Source data:
┌──
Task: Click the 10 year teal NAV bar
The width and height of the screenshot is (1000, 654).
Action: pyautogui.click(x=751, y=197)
└──
┌──
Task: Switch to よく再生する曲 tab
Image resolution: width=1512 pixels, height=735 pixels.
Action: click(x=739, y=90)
└──
┌──
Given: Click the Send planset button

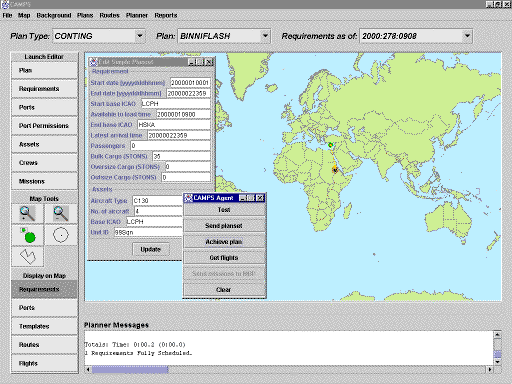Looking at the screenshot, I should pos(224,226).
└──
Exercise aim: Can you format the rows from the line with "Task: Switch to よく再生する曲 tab" up to and including the line with "Action: click(x=739, y=90)" as a two-column CSV with the headers request and answer, one line per row? Put each field in quotes and replace any line breaks inside it with spaces.

Result of this task:
request,answer
"Task: Switch to よく再生する曲 tab Image resolution: width=1512 pixels, height=735 pixels.","Action: click(x=739, y=90)"